*SELECTED EXCERPT:*
-- begin --

Take a look at our video to see the lengths we go to when testing tents. 

How we tested these pop up tents

We selected 10 of the UK's bestselling pop up tents, available from major retailers such as Amazon, Argos, Decathlon and Halfords. We also factored in how sought after these tents are online in our selections.

We bought every pop up tent we tested and don't accept freebies, so you can be sure our reviews are independent and neutral.

Pitching and collapsing

Pop up tents are all about convenience, so getting them up and down in good time and without frustration is a key part of what makes them good or bad.

After a couple of practice runs to familiarise ourselves with each tent, we timed how long it took us to pitch each one, including the time it took to peg out the tent and the guy ropes.

We then separately timed collapsing and packing away each tent into the carry bag it came with, noting how straightforward it was and any difficulties we faced.

Ease of use

Once your tent is up you'll also want a comfortable experience without fumbling with shoddy door zips or frowning at air vents that won't stay open.

We gave each tent an ease of use appraisal, looking for those little annoyances you find with tents all too often - zips that catch the canvas and get stuck, vents that won't stay open to keep the air circulation going and storage pockets that rip easily.

-- end --

*WHAT YOU WILL DO:* Write out the passage on testing pop up tents word for word, from "Pitching and collapsing" up to and including "won't stay open.". Work only from the text about testing pop up tents.

*SOURCE EXCERPT:*
-- begin --

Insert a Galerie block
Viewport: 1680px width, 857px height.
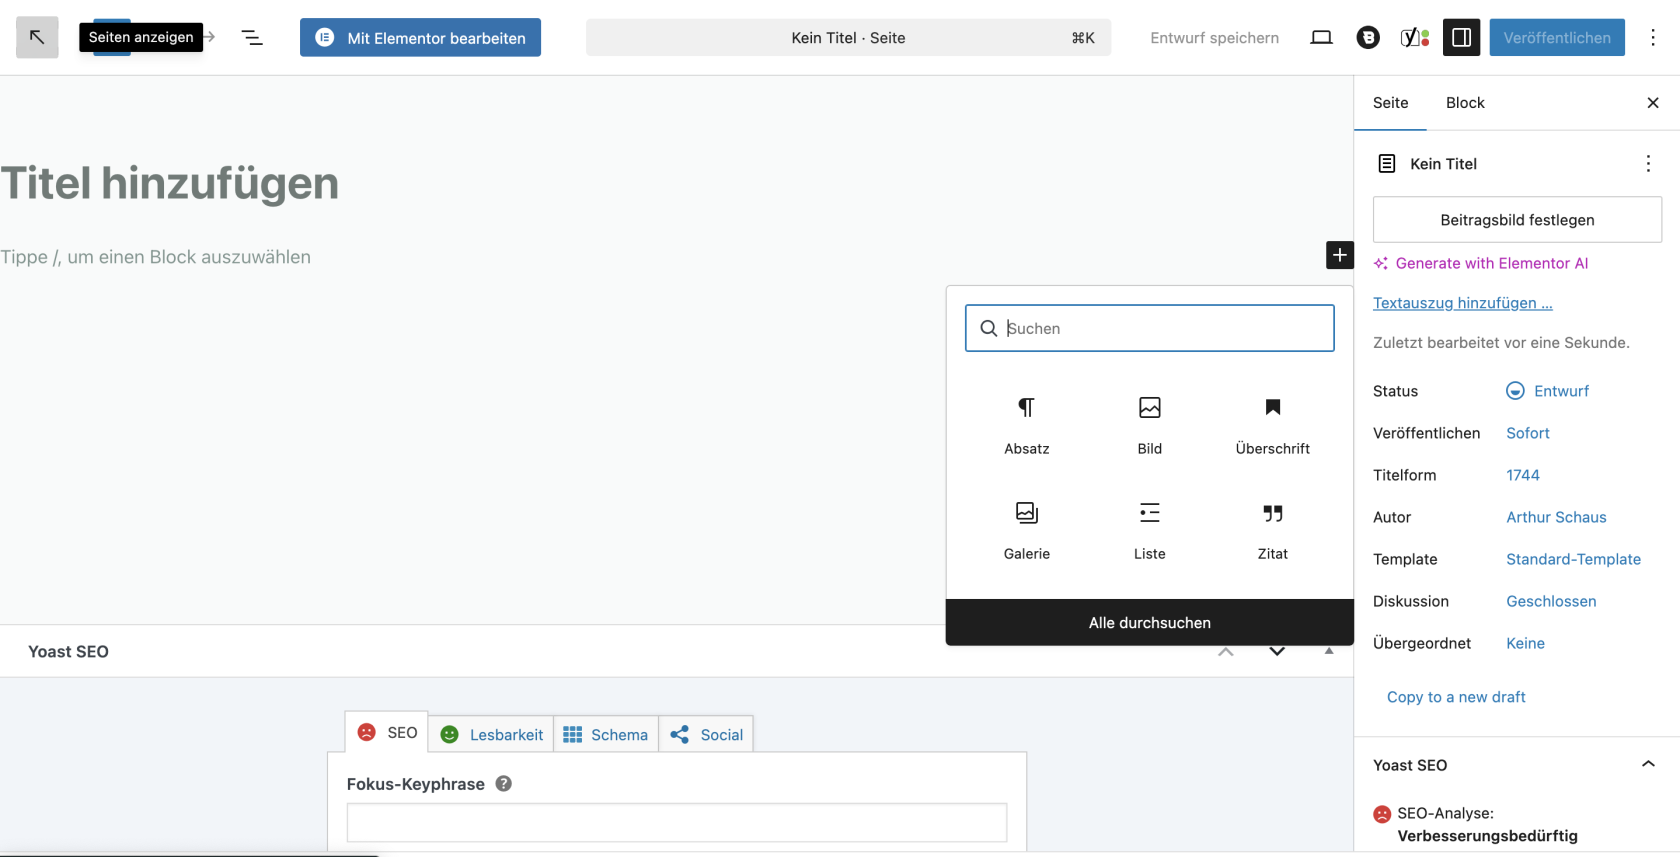coord(1027,531)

-- end --

*EXERCISE RESPONSE:*
Pitching and collapsing

Pop up tents are all about convenience, so getting them up and down in good time and without frustration is a key part of what makes them good or bad.

After a couple of practice runs to familiarise ourselves with each tent, we timed how long it took us to pitch each one, including the time it took to peg out the tent and the guy ropes.

We then separately timed collapsing and packing away each tent into the carry bag it came with, noting how straightforward it was and any difficulties we faced.

Ease of use

Once your tent is up you'll also want a comfortable experience without fumbling with shoddy door zips or frowning at air vents that won't stay open.